El presidente de EEUU, Barack Obama, eliminó ayer las restricciones impuestas por el Gobierno de su antecesor George W. Bush sobre el uso de fondos públicos en los estudios con células madre embrionarias.
"Apoyaremos vigorosamente a los científicos que persigan esta investigación", dijo Obama durante una ceremonia en el Salón Este de la Casa Blanca, al emitir una orden ejecutiva que revierte una decisión adoptada en 2001 y un memorando para restablecer la "integridad científica".
Al describirse como un "hombre de fe", Obama aseveró que "los milagros médicos no ocurren simplemente por accidente", sino que son fruto de "investigaciones costosas y concienzudas" y "de un Gobierno dispuesto a apoyar ese trabajo".
Asimismo, destacó que hay un consenso en todo el espectro político sobre estas investigaciones, y lamentó que el Gobierno de Bush haya impuesto una "falsa elección entre la ciencia y los valores morales" porque, a su juicio, ambos conceptos no están reñidos para "aliviar el sufrimiento humano".
Según el mandatario, la orden ejecutiva permitirá que los científicos realicen su trabajo "libre de manipulación o coerción" política.
No obstante, dijo que elaborará pautas estrictas sobre la investigación con nuevas líneas de células madre y prohibirá la clonación para la reproducción humana.
Además, el memorando ordena elaborar una estrategia en aras de la "integridad científica" en la toma de decisiones del Gobierno, en la que los asesores científicos sean seleccionados por su historial y experiencia "y no por sus políticas o ideología".
El mandatario estadounidense cumple así otra de sus promesas electorales, aunque la orden ejecutiva volvió a atizar el debate sobre el uso de las células madre para fines terapéuticos.
Las células madre embrionarias tienen el potencial de convertirse en cualquier célula en el cuerpo y regenerar los tejidos, pero afrontan fuerte oposición de conservadores porque se extraen de embriones destruidos en el proceso.
Según sus partidarios, el uso de esas células podría agilizar el hallazgo de curas para enfermedades como el mal de Lou Gherig o el de Parkinson, Alzheimer, la diabetes, esclerosis múltiple, parálisis y otras lesiones de la médula espinal.

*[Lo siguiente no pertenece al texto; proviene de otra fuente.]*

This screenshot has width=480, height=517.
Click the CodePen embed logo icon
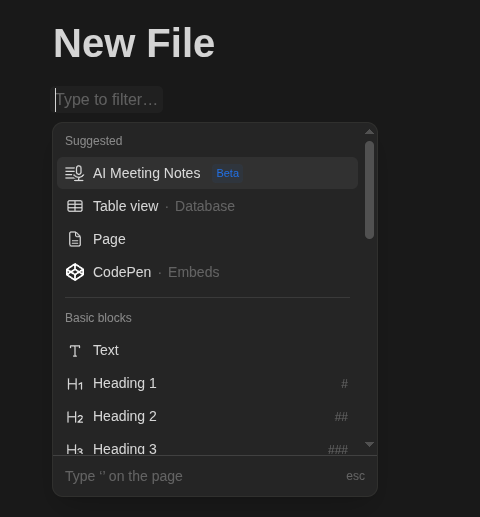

En tanto, una de las primeras instituciones en levantar su voz contra esta medida fue el Vaticano. En un artículo escrito por el director del Centro de Bioética de la Universidad Católica de Roma, Adriano Pessina, publicado hoy en el diario de la Santa Sede subraya que al embrión hay que llamarlo "desde el principio" lo que es, "persona".
Mientras que el pasado sábado, el vespertino ya publicó las críticas de los obispos de EEUU a la decisión de la Administración de Barack Obama, la cual calificaron de "profundamente inmoral y superflua".